Zwar gibt es wenig Zweifel, dass sich der Ausbau der Offshore-Windenergie künftig massiv beschleunigen wird. 26 große Windparkprojekte sind im Bereich der von Deutschland verwalteten ausschließlichen Wirtschaftszone in Nord- und Ostsee genehmigt, diverse Anträge sind gestellt. Große Energiekonzerne wie EnBW und RWE, Konsortien aus regionalen Versorgern und Stadtwerken sowie anderen Investoren stehen in den Startlöchern. Aber die Dynamik wird in Deutschland bisher noch durch vergleichsweise große technische Herausforderungen gebremst.

Bau von Windparks bringt Herausfordrungen mit sich

Windparks werden hierzulande in größerer Küstenentfernung in tiefem Wasser gebaut. Die flacheren Gebiete werden als Schifffahrtswege und Fischereigebiete benötigt oder sind - wie das Wattenmeer der Nordsee - als Naturschutzgebiete ohnehin tabu. Das Ausweichen auf die hohe See aber erhöht den Aufwand und die Kosten. Dänemark und Großbritannien, unangefochtene Spitzenreiter beim Bau großer Windfarmen im Meer, haben es da aufgrund der Küstengeografie leichter.

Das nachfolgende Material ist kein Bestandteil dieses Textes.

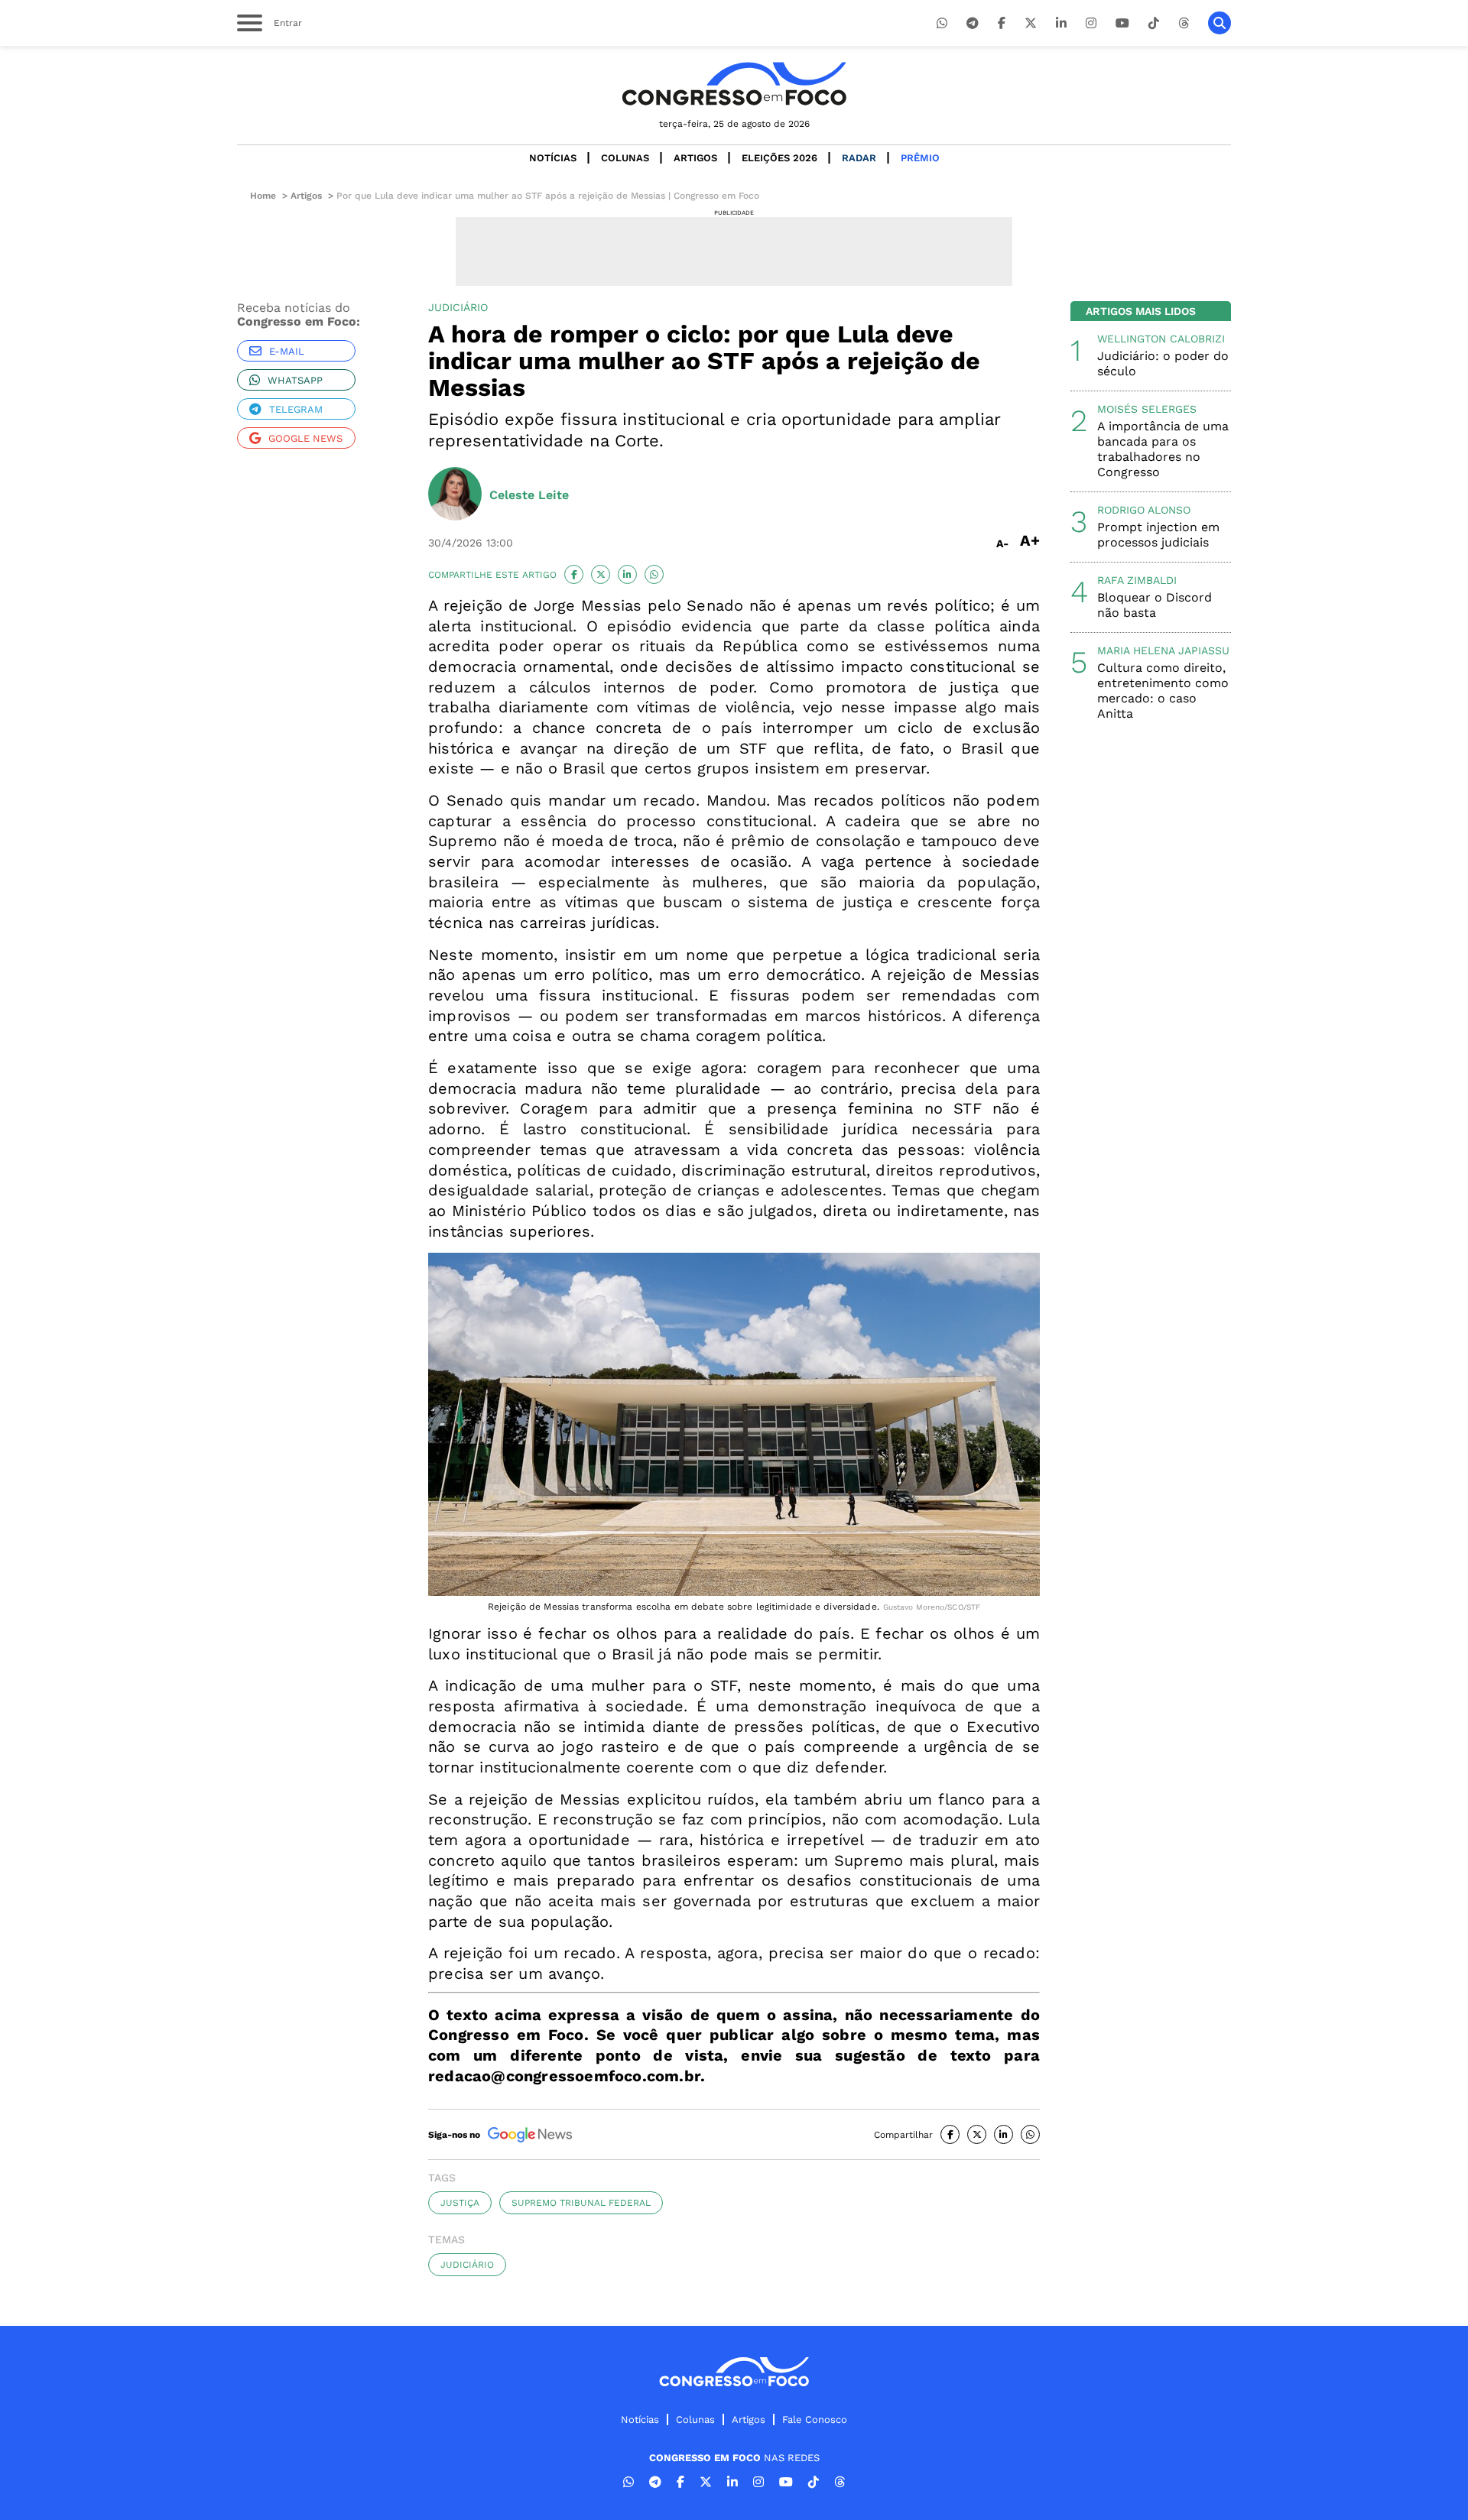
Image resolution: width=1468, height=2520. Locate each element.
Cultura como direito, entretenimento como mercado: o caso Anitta (1163, 690)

Offshore-Windparks sind zudem vergleichsweise teuer - und das macht mitunter auch die Finanzierung zum Problem. Denn Banken halten sich mit Kreditzusagen an Investoren zurück, wenn sie Risiken nicht einschätzen können. Der Bundesverband Windenergie (BWE) plädiert daher für eine Anpassung der staatlichen Förderung. So sollen Zuschüsse für den regenerativ erzeugten Windstrom gemäß EEG-Gesetz nicht nach und nach gezahlt, sondern in den ersten Betriebsjahren "gestaucht" überwiesen werden. Das gibt Kreditgebern nach Ansicht des Branchenverbands mehr Planungs- und Rückzahlungssicherheit und könnte sie zum Einstieg motivieren.

Zudem gibt es beim Thema Offshore-Windparks weitere Herausforderungen - etwa den Bau der Leitungen, die Strom bis weit ins Binnenland transportieren sollen. Nicht abschließend geklärt ist die Umweltverträglichkeit. Kritiker befürchten Auswirkungen auf Seevögel und Meerestiere. Und zu guter Letzt setzt sich auch die Erkenntnis durch, dass Strom aus Offshore-Anlagen insgesamt teurer ist als der aus Windanlagen an Land. Eine vom Fraunhofer-Institut für Windenergie und Systemtechnik (IWES) in Kassel für den Branchenverband BWE erstellte Studie verwies vor einigen Tagen darauf, dass Windkraftanlagen an Land die derzeit kostengünstigste Form der Erzeugung erneuerbarer Energie sei. Ihr Ausbau sei "auch volkswirtschaftlich am sinnvollsten", erklärte BWE-Präsident Hermann Albers.